▶ **SET PROBLEM**: Replace "powershell" with "PowerShell" in the listing from the line with "The width and" up to and including the line with "coord(734,14)", and give those lines again with nothing else changed. Leave the pictures out.

Dataset entries
::::::::
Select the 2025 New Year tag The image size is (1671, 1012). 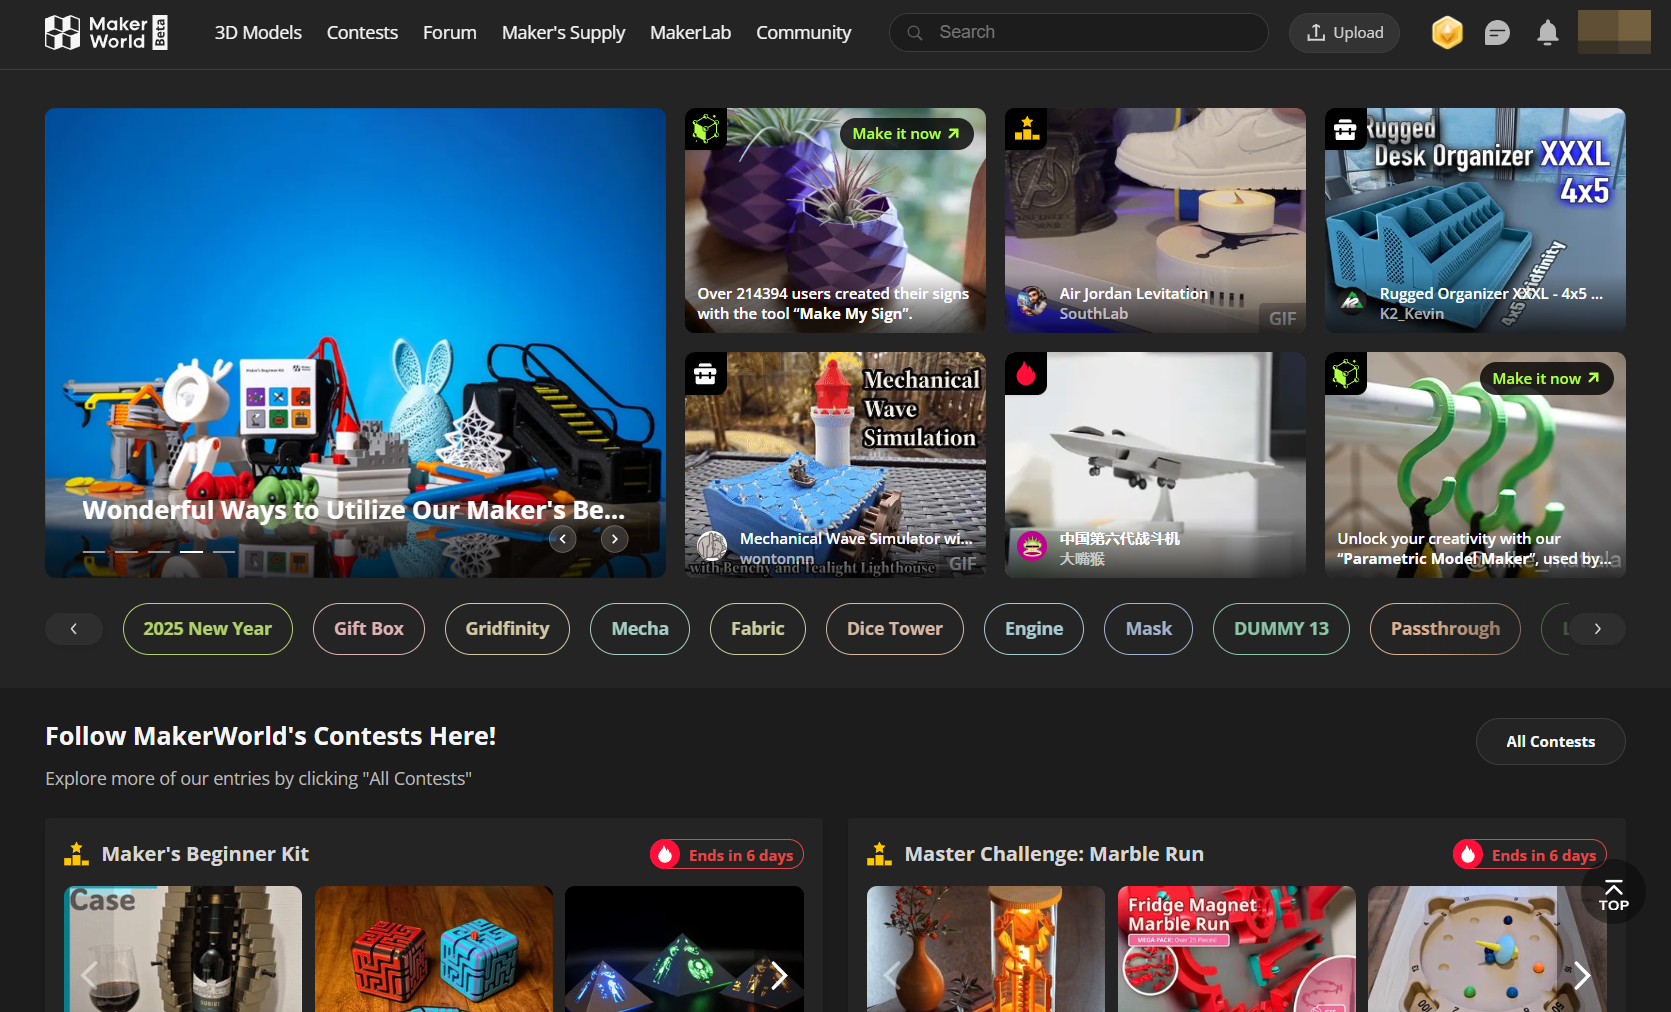coord(207,629)
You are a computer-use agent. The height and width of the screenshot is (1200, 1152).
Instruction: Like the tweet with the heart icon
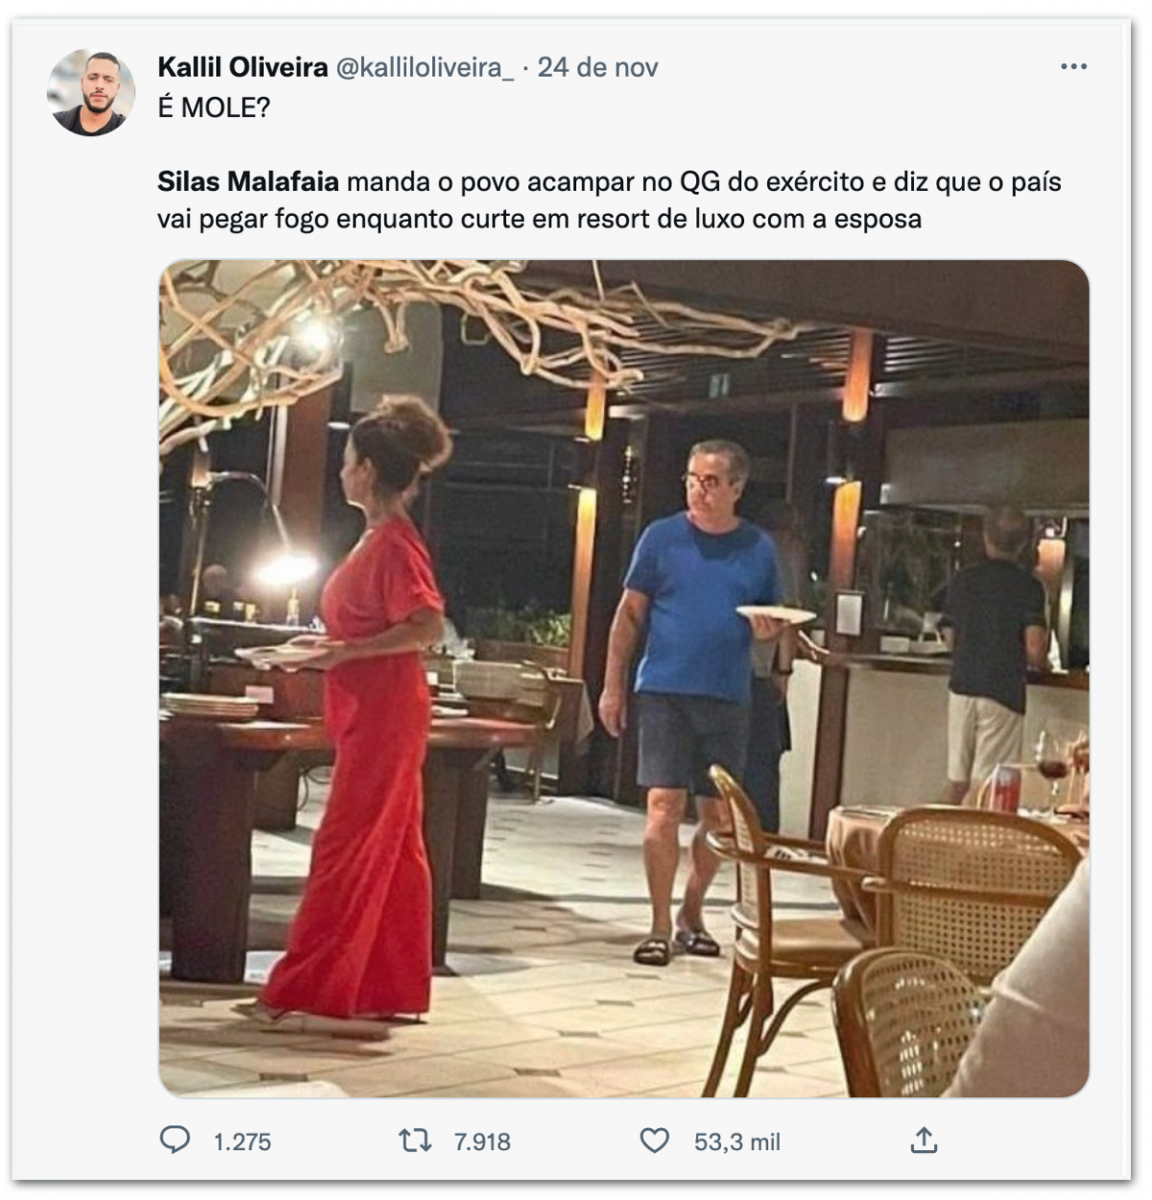(x=654, y=1140)
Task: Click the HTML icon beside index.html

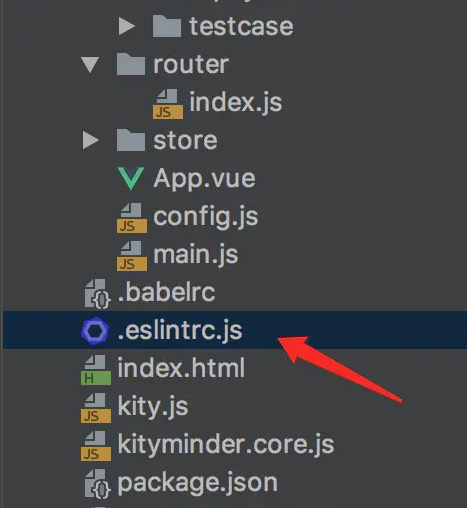Action: tap(96, 370)
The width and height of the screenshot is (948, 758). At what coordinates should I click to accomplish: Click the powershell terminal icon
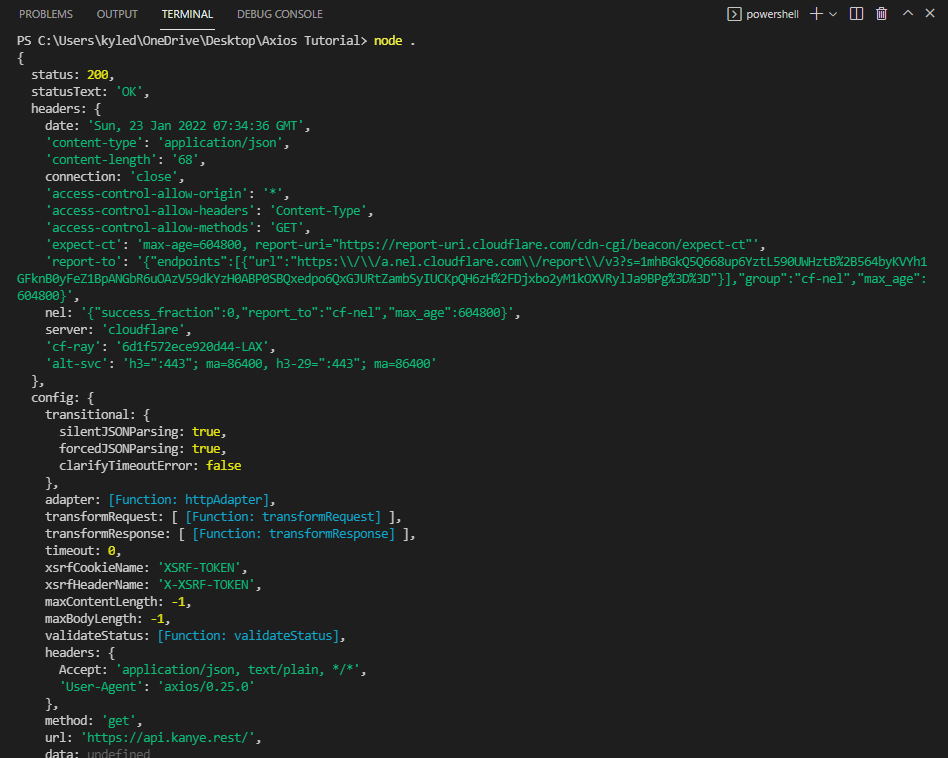coord(734,14)
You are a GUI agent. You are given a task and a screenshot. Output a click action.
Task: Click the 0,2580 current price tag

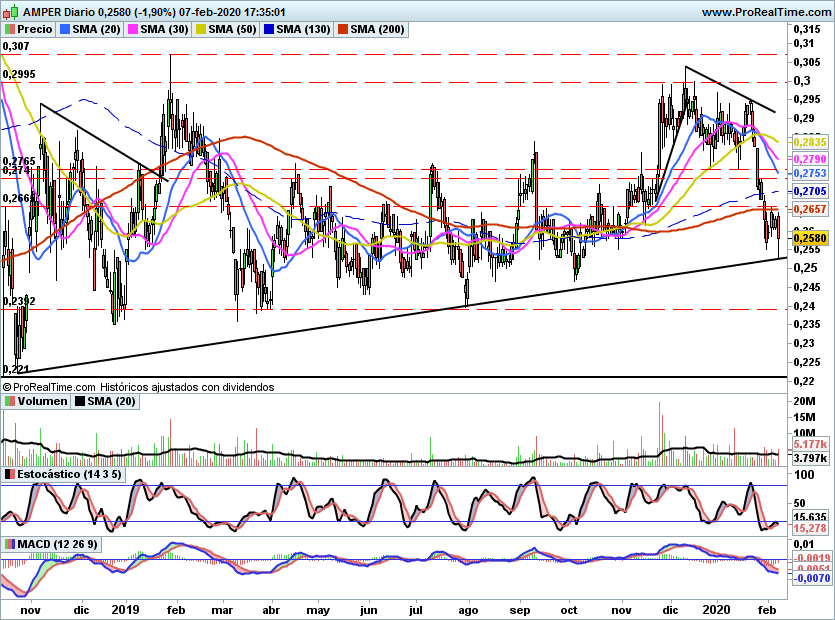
::::::::
▶ **TASK OUTPUT**:
The width and height of the screenshot is (948, 758). At what coordinates should I click to accomplish: Click the PowerShell terminal icon
coord(734,14)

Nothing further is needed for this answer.